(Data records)
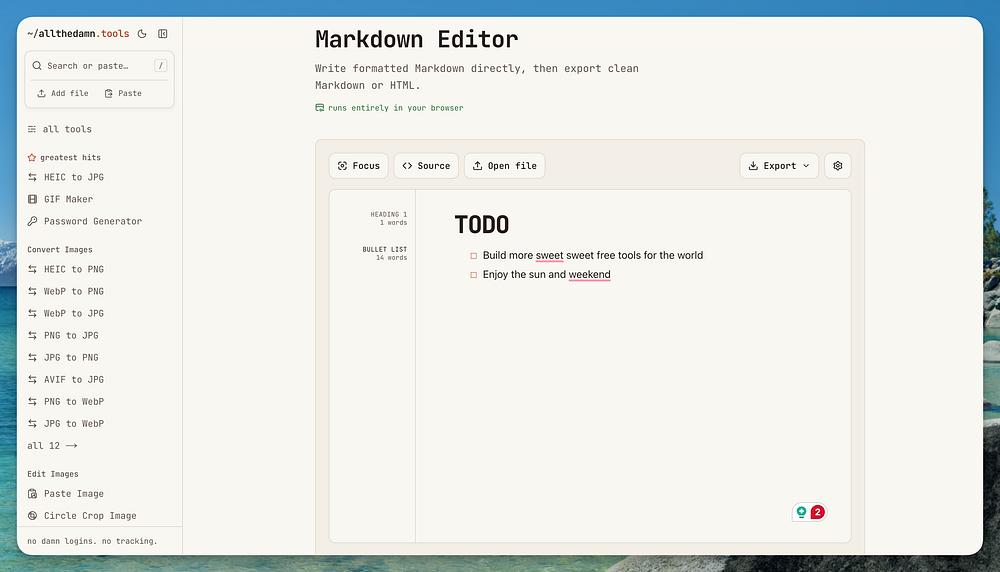Click the Search or paste field
This screenshot has height=572, width=1000.
click(x=99, y=66)
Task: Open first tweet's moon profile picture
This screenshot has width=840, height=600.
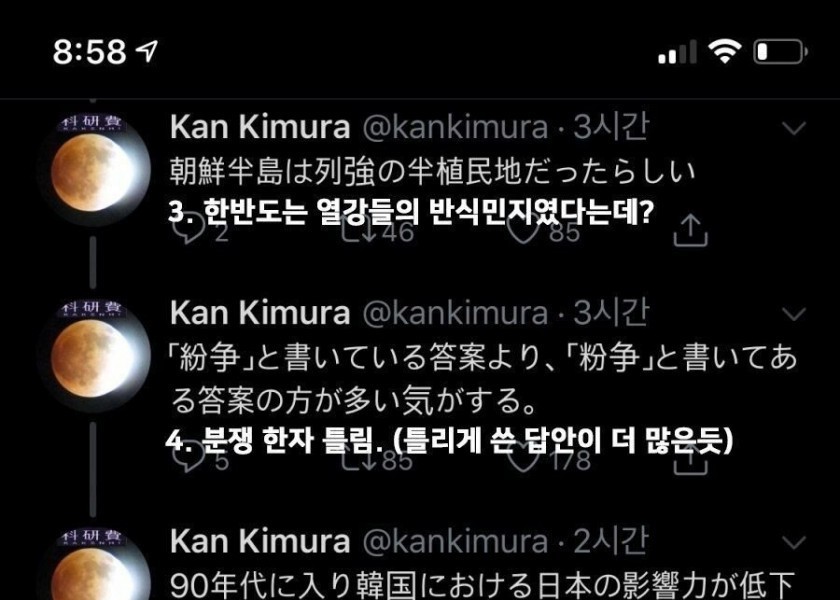Action: click(95, 170)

• _ABOUT THIS EXERCISE_: Which lines run from the one holding "Task: Open first tweet's moon profile picture" through the end of the records? Reproduce them word for word, both ends included, with no pictures.

• _RESULT_:
Task: Open first tweet's moon profile picture
This screenshot has width=840, height=600.
Action: click(95, 170)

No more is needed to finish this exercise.